Location: Molecular Plant Pathology LaboratoryTitle: Transcriptomic analyses reveal physiological changes in sweet orange roots affected by citrus blight
|FU, SHIMIN - Southwest University
|BRLANSKY, RONALD - University Of Florida
|ZHOU, CHANGYONG - Southwest University
Submitted to: BMC Genomics
Publication Type: Peer Reviewed Journal
Publication Acceptance Date: 11/26/2019
Publication Date: 12/11/2019
Citation: Fu, S., Shao, J.Y., Roy, A., Brlansky, R., Zhou, C., Hartung, J.S. 2019. Transcriptomic analyses reveal physiological changes in sweet orange roots affected by citrus blight. BMC Genomics. 20:969. https://doi.org/10.1186/s12864-019-6339-0.
Interpretive Summary: Citrus blight is a very important progressive decline disease of commercial sweet orange and grapefruit, and has been a major production problem in Florida for 140 years. The cause of the disease is not known, although the disease can be transmitted by root grafts, suggesting that a virus is responsible. Trees affected by citrus blight have physical blockages in the vessels inside the trunk in which water moves from the roots to the leaves. Trees with blight can be identified by drilling a hole in the trunk with an electric drill and attempting to force water into the trunk with a syringe. Water cannot be forced into trees with blight but moves freely into healthy trees. The clogging of the water vessels in trees with blights is a very unusual symptom for a disease caused by a virus, so we were interested to understand the physiological changes that lead to this condition. We used laboratory methods to detect and analyze the biochemical pathways that were different in blighted vs healthy trees. We found that holes in the membranes that surround cells in the roots were normally allow the uptake of water were closed, and that the cell wall chemistry itself was changed. It appears that biochemical pathways that normally lead to new growth and wood production are diverted to the overproduction of water soluble 'gunk' that accumulates in the water vessels and that in turn leads to blockage. Once the blockage occurs other biochemical pathways are mostly shut down and relatively little physiological activity occurs. The trees linger in the field in an unproductive state, as if they had become 'zombies'. Our results provide new insight into biological processes that underlie the diseased state in these trees. Our results will be useful to specialists that work with growers to control this disease and with future research may lead to the identification of the cause of this disease.

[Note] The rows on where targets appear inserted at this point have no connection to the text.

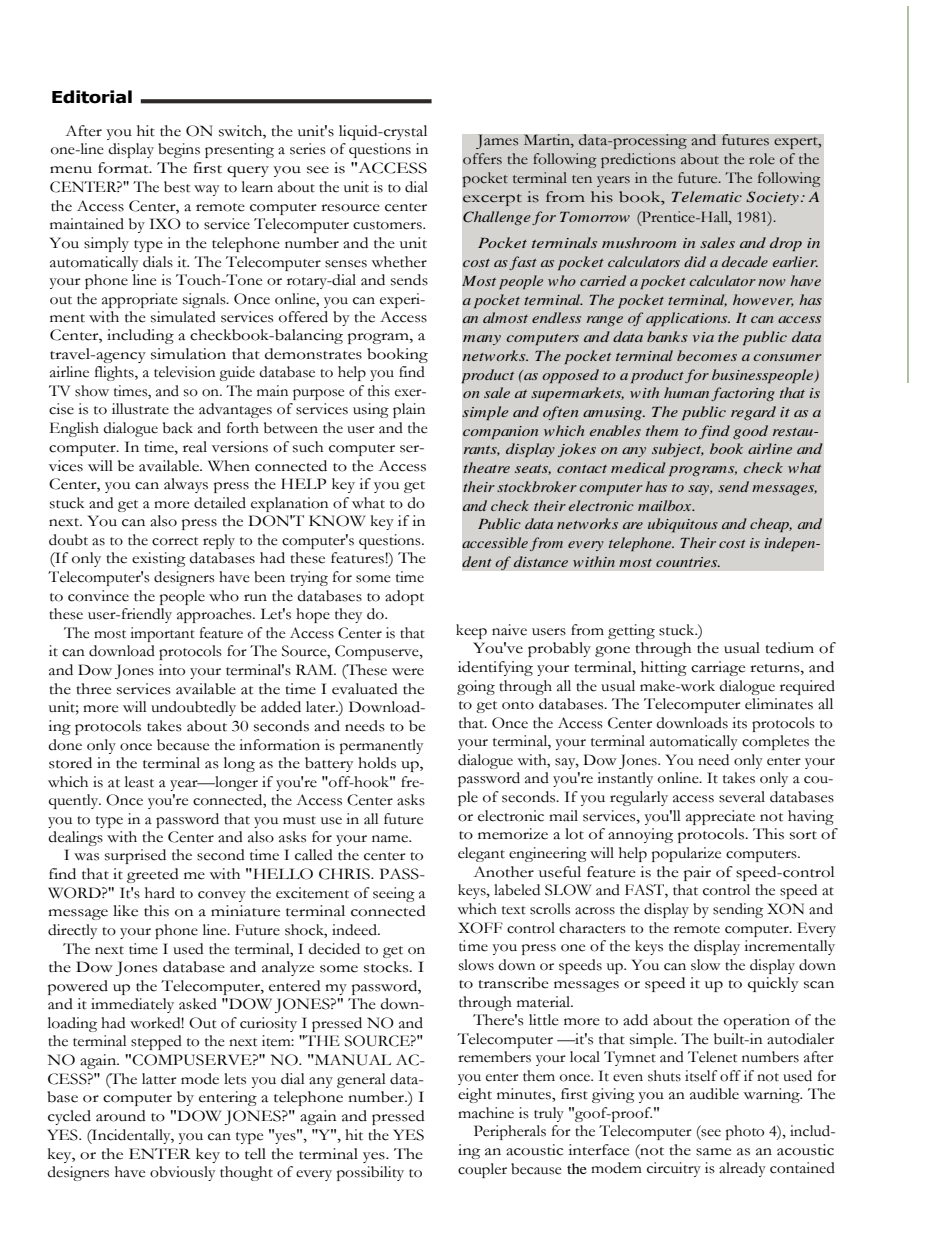  I want to click on around, so click(121, 1116).
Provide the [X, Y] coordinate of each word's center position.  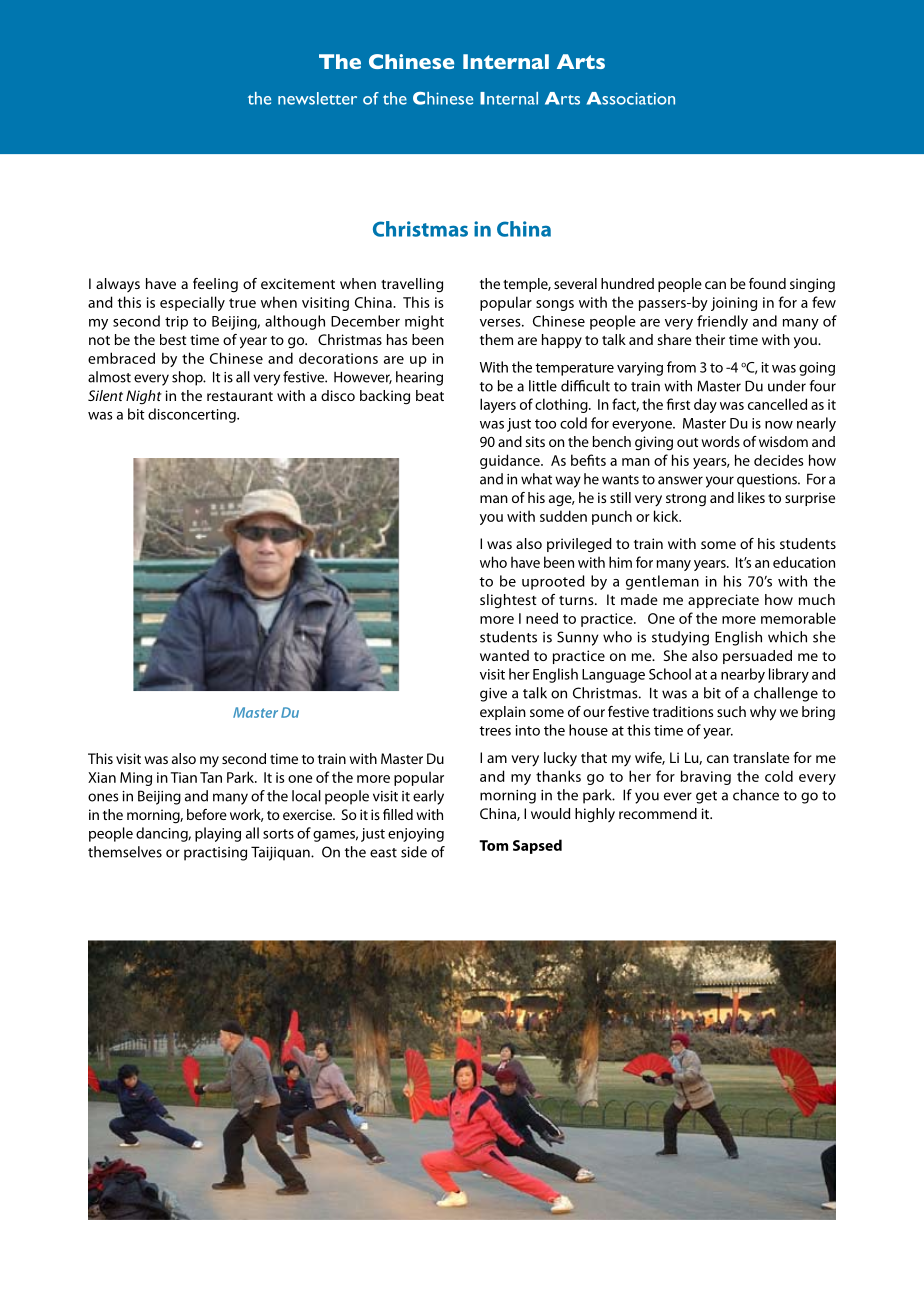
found [767, 283]
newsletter [317, 98]
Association [631, 98]
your [720, 482]
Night [144, 397]
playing [218, 834]
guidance [511, 461]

Technical Abstract: Citrus blight is a very important progressive decline disease of commercial citrus. The etiology is unknown, although the disease can be transmitted by root grafts, suggesting a viral etiology. Diagnosis is made by demonstrating physical blockage of xylem cells that prevents the movement of water. This test was used to identify symptomatic trees from four commercial groves in Florida. Total RNA extracts of phloem-enriched scaffold root tissues were prepared from seven trees that failed to take up water and from one healthy tree. These RNA extracts were used for transcriptomic analyses using paired end RNA-Seq from an Illumina 2500 system. In addition, the expression of transcripts annotated as polyprotein of citrus endogenous pararetrovirus were estimated by both RT-qPCR and RNA-Seq. The seven RNA-Seq libraries fell into two groups based on the correlation between RIN and successful mapping of transcripts to the sweet orange genome. 129-148 million RNA fragments (two paired-end reads/fragment) were generated per library and more were mapped to sweet orange genome in group I as compared to group II. In response to citrus blight stress, genes encoding aquaporins, proteins with water channel activity and several cellulose synthase genes were down-regulated, whereas genes involved in lignin and glucosinolate biosynthesis were up-regulated. Transcripts encoding proteins in pathways of carbohydrate metabolism, nucleotide synthesis, signaling, hormone metabolism, secondary metabolism, transport, and biotic stress pathways were overwhelmingly down regulated in all libraries. Reduced water intake and xylem plugging was observed in the trees tested and the changes in their transcriptome were analyzed. Plants adapted to reduced water flow by regulating primary and secondary metabolism, nuclear transport and hormone associated pathways. The patterns of energy generation, transcription, translation and protein degradation were consistent with irreversible decline. The down regulation of cellulose synthase transcripts and up regulation of transcripts related to lignin production likely lead to an imbalance in the pathways leading to wood formation, and may lead to the blockage of the xylem vessels seen as the cardinal symptom of citrus blight.